I’m not entirely sure what that proves… maybe he needed desperately to believe in something at that point, but couldn’t find any faith to take him out of his depression. Dad says he was a damn good headmaster. RIP, Mr. N.
And RIP little Julian Cadman, 7yo boy mown down in the name of religion in Barcelona. The only Brit hurt that day, so far as we know. His face is on all the newspapers – we get all the Brit ones on sale here – and on TV (we get all the Brit channels). If prayers mean anything, say one for his grieving parents.
We are, of course, left with the question, ‘Should you believe in something so profoundly that you want to go around killing anyone who doesn’t agree with you?’ Your particular version of God? Stupid old men in white beards and funny clothes? White supremacists? Even if you don’t know whether those you are killing might even be following your religion?
Write your answers on a postcard, but don’t send them to me.
And apologies to all who think that these observations are not the point of this blog. You’re right, of course. But Dave and I just feel really angry.
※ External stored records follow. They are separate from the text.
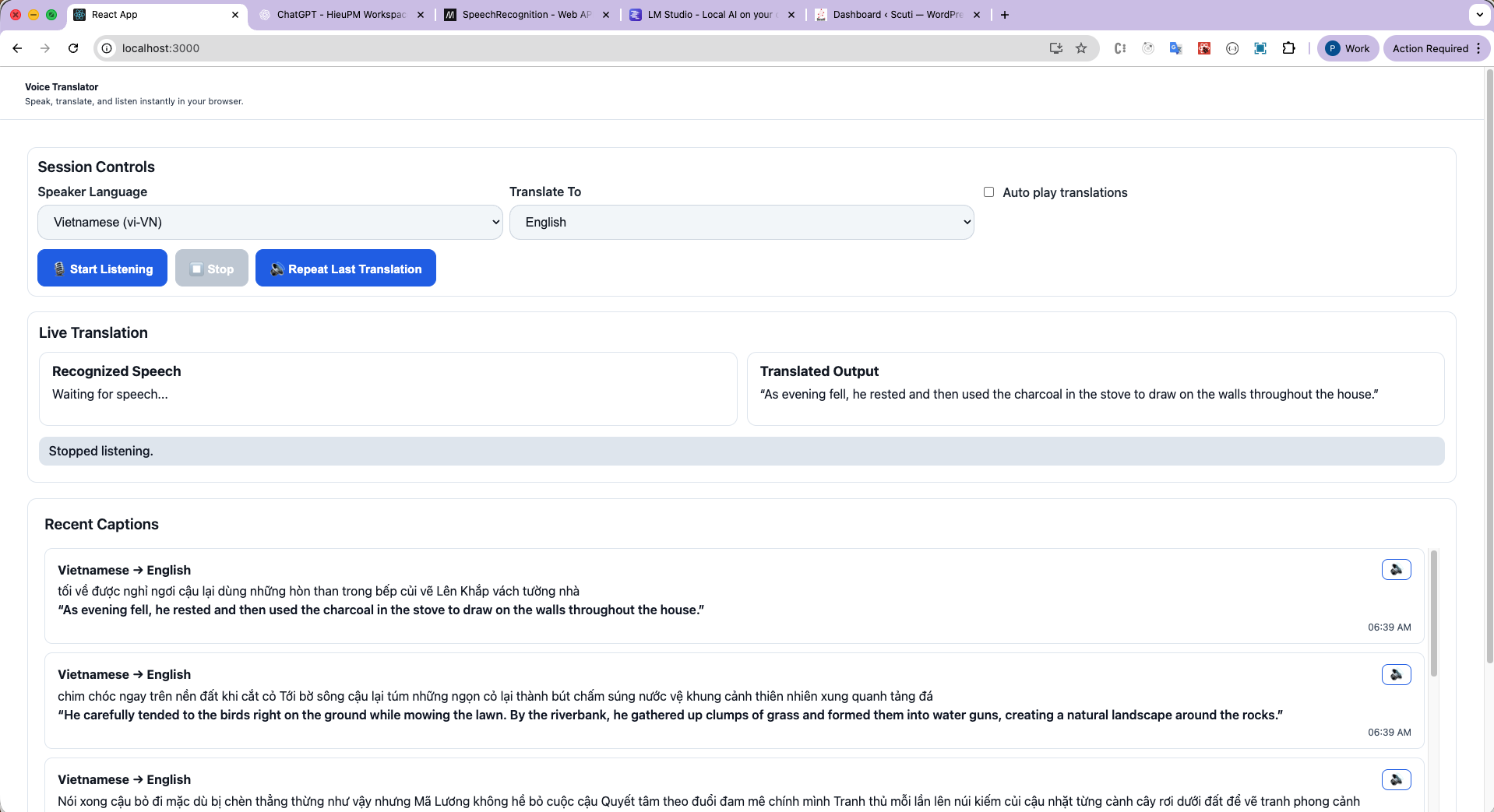Image resolution: width=1494 pixels, height=812 pixels.
Task: Reload the localhost page
Action: click(73, 48)
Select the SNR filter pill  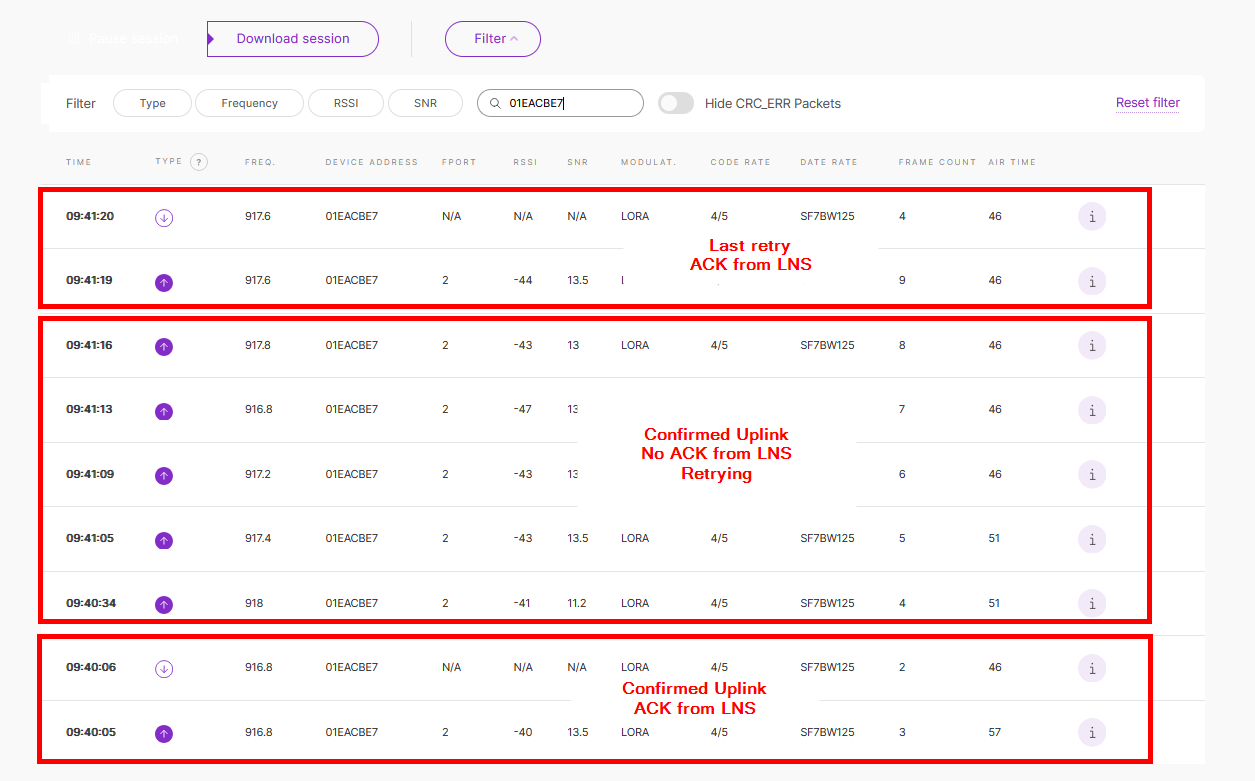(x=425, y=103)
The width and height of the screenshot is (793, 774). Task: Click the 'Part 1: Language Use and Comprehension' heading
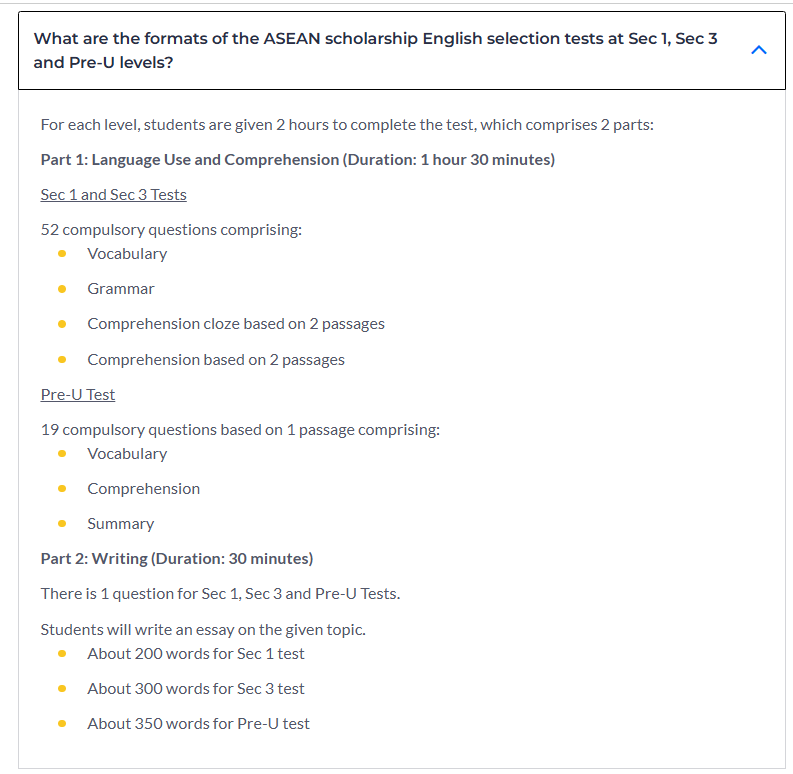point(297,159)
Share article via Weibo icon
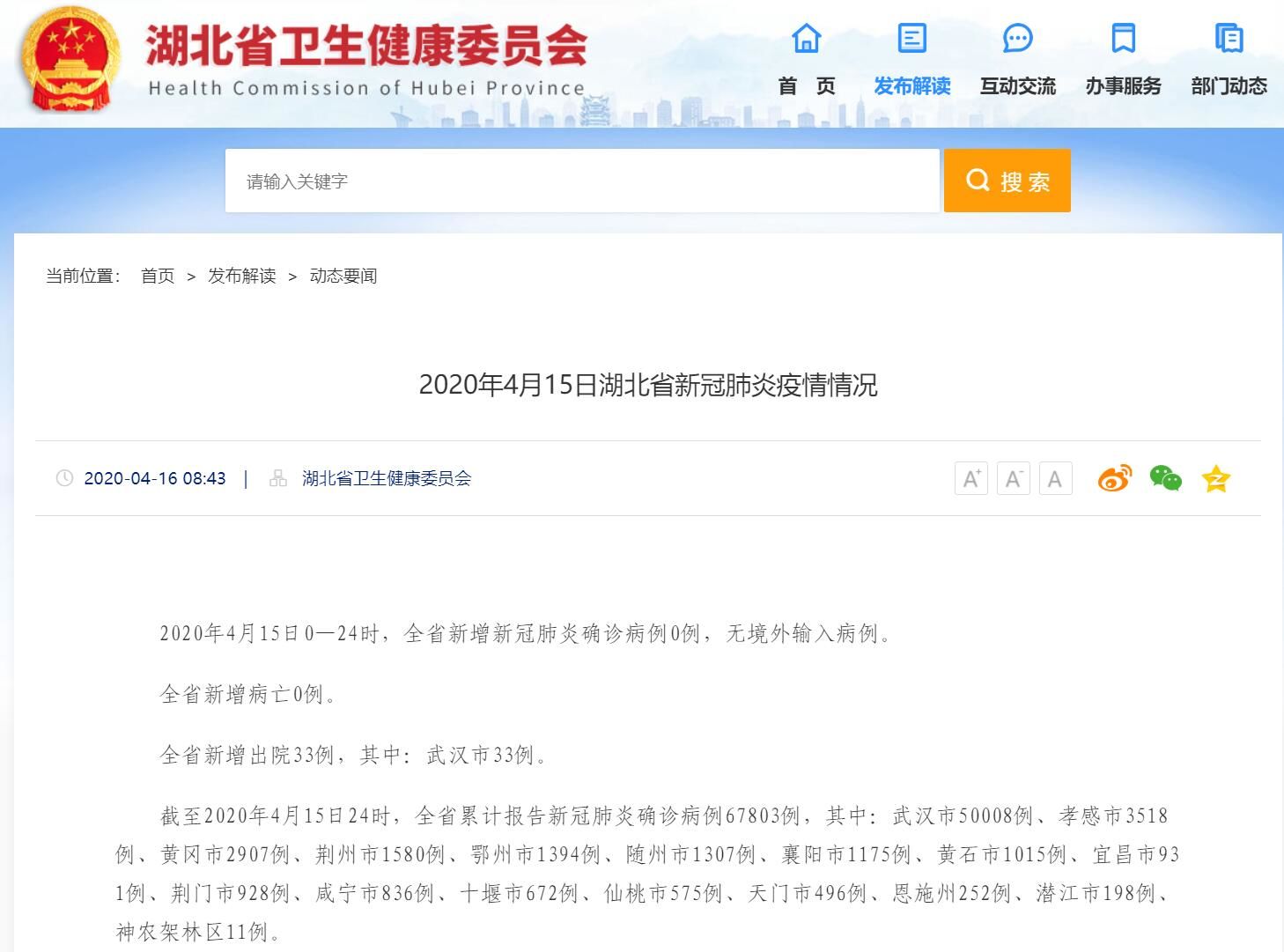The image size is (1284, 952). 1114,478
Just this moment seen on the BBC news that the Spanish police have killed the driver of the Las Ramblas van. They say that everyone in the ‘cell’ is now accounted for.
Back to the real point of this post.
What a news bulletin we’re actually watching tonight! In addition to all the stuff on the Spanish attack, we’ve just seen live pictures of “The Great American Eclipse” from Oregon as well as hearing the last sounding of Big Ben in London for four years. Renovations, apparently!